*What the task requires:* Below are the records; give again exactly the line with "856x404 pixels. At", the line with "You are a computer-use agent. Screen", and each line that lies between them, and nothing besides.

[Saved data entries]
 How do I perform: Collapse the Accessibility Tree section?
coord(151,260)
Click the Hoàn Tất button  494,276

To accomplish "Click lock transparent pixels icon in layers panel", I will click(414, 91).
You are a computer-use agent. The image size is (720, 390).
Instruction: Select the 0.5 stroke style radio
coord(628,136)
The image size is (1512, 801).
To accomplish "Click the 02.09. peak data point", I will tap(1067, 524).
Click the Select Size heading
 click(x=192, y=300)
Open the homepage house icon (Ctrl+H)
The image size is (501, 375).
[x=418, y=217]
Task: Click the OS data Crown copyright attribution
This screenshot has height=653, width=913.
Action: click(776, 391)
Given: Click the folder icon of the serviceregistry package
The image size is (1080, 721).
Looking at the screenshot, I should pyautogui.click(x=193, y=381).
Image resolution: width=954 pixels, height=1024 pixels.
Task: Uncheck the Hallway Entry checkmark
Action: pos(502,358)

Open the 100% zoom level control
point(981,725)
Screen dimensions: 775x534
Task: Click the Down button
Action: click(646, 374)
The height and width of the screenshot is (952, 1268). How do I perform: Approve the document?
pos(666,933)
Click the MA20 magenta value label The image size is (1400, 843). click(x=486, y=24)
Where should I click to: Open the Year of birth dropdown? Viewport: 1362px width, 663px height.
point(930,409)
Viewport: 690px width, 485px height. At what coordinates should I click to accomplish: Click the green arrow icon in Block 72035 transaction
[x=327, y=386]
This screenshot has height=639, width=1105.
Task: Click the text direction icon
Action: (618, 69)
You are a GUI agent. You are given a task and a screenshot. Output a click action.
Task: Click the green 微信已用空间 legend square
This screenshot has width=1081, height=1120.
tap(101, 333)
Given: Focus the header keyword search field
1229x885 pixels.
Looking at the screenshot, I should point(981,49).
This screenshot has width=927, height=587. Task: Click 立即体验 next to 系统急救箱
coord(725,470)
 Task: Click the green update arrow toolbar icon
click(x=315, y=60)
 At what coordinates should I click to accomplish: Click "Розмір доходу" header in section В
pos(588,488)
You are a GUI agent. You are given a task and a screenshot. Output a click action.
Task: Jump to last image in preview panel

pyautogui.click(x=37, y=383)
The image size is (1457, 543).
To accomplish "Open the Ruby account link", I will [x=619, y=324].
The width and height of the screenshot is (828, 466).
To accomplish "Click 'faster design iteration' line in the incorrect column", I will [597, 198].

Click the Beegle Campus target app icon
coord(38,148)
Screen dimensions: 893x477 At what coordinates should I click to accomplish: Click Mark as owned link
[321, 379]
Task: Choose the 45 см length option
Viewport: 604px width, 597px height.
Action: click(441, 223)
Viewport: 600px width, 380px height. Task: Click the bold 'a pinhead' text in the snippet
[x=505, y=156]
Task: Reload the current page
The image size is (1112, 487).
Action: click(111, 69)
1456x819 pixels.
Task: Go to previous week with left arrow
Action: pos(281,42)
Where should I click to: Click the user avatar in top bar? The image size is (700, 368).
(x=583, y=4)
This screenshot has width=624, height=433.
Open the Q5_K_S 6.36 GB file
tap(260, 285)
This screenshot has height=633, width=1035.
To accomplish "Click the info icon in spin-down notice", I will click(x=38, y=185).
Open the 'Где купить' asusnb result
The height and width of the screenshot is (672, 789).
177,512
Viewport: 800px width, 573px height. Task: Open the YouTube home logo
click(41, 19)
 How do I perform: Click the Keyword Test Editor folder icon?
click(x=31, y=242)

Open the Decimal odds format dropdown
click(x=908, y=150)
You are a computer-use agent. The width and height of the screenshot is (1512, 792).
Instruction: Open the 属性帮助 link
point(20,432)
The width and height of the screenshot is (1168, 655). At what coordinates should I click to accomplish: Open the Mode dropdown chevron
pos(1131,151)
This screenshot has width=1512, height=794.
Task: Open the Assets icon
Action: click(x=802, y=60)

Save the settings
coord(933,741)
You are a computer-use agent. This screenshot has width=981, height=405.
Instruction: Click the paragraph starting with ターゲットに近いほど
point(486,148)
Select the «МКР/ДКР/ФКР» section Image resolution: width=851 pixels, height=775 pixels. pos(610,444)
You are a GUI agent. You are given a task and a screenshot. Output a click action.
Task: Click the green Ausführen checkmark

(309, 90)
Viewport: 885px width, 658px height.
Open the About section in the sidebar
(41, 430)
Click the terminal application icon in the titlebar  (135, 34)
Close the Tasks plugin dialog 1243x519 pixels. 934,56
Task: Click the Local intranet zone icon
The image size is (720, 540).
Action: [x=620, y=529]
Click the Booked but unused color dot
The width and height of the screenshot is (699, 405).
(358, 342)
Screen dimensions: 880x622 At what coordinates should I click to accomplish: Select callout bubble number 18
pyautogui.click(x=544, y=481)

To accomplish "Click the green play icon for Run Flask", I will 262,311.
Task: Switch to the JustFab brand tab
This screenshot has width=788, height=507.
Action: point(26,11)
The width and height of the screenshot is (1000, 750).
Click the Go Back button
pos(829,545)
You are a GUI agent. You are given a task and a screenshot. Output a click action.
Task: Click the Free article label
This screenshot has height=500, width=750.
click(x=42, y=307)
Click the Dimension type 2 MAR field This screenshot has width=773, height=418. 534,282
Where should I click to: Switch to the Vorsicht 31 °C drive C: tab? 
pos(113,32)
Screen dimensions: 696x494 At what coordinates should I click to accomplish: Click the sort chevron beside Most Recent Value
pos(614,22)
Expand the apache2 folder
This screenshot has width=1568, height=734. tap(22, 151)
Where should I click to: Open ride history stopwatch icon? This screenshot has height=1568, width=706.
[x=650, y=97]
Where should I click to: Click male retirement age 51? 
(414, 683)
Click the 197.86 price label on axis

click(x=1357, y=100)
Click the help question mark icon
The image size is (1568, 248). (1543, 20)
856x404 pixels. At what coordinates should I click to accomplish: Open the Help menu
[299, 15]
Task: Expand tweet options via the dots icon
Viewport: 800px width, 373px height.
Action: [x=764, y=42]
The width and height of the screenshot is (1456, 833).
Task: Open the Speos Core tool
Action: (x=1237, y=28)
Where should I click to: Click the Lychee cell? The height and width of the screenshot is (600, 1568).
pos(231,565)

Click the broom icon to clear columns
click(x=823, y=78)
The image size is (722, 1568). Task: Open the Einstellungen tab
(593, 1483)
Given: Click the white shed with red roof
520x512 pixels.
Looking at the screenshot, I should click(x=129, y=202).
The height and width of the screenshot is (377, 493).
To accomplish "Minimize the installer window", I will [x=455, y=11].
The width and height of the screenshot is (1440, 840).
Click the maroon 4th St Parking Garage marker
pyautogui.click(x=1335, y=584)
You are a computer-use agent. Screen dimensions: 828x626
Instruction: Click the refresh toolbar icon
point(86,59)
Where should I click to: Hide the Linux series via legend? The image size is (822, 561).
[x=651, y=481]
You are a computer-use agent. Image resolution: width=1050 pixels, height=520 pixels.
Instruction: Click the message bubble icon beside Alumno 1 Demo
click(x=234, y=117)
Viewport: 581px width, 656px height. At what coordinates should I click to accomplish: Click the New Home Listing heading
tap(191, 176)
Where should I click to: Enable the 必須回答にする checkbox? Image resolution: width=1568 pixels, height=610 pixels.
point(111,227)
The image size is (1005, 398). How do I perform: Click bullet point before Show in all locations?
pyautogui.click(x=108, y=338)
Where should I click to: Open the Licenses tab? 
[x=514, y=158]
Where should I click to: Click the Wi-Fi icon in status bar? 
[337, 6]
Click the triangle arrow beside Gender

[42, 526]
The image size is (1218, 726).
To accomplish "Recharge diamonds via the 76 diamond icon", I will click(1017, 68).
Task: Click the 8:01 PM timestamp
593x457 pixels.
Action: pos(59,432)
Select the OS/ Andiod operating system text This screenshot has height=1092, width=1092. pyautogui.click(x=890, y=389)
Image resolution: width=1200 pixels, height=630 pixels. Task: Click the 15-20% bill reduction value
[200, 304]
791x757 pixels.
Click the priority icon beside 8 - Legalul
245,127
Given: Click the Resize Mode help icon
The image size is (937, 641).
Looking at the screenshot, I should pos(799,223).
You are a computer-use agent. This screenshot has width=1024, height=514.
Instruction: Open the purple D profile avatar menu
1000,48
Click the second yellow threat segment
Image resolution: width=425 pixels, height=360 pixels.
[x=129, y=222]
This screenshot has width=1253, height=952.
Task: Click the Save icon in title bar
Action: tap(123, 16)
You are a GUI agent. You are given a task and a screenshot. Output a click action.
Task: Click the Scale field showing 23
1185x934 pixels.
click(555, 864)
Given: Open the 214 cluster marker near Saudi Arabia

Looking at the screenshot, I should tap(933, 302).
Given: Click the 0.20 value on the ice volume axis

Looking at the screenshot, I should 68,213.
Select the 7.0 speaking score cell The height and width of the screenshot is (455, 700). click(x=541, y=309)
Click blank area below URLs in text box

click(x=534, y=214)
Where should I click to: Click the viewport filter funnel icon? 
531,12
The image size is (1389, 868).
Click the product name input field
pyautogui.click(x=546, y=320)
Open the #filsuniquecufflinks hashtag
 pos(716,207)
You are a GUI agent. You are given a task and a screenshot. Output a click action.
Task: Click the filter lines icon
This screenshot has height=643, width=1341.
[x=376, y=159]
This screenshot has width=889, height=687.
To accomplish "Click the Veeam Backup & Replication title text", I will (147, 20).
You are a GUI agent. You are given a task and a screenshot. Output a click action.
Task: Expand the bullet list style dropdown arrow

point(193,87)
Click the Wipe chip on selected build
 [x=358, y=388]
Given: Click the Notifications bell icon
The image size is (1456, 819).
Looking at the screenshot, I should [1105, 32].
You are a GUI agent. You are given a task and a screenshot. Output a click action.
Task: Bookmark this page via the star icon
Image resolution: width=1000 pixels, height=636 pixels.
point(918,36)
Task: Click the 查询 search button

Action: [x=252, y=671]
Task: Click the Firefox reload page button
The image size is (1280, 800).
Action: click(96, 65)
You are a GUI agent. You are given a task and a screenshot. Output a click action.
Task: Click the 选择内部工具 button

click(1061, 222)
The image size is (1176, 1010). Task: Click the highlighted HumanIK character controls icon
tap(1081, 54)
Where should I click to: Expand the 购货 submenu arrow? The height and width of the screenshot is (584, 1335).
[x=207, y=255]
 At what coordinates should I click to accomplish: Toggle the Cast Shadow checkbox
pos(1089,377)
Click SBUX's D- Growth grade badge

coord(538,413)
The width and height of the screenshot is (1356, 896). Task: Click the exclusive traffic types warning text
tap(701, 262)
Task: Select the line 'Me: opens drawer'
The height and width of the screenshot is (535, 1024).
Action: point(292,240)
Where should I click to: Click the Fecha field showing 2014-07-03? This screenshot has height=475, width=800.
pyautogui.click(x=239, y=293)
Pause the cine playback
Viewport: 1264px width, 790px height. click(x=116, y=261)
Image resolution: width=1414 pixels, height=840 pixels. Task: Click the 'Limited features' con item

*Answer space:*
856x404 pixels. At what coordinates should I click to accomplish: Open the Help menu
[299, 15]
Task: Expand tweet options via the dots icon
Viewport: 800px width, 373px height.
Action: [x=764, y=42]
The width and height of the screenshot is (1456, 833).
Task: Open the Speos Core tool
Action: (x=1237, y=28)
Where should I click to: Click the Lychee cell? The height and width of the screenshot is (600, 1568).
pos(231,565)

Click the broom icon to clear columns
click(x=823, y=78)
The image size is (722, 1568). Task: Open the Einstellungen tab
(593, 1483)
Given: Click the white shed with red roof
520x512 pixels.
Looking at the screenshot, I should click(x=129, y=202).
The height and width of the screenshot is (377, 493).
To accomplish "Minimize the installer window", I will [x=455, y=11].
The width and height of the screenshot is (1440, 840).
Click the maroon 4th St Parking Garage marker
pyautogui.click(x=1335, y=584)
You are a computer-use agent. Screen dimensions: 828x626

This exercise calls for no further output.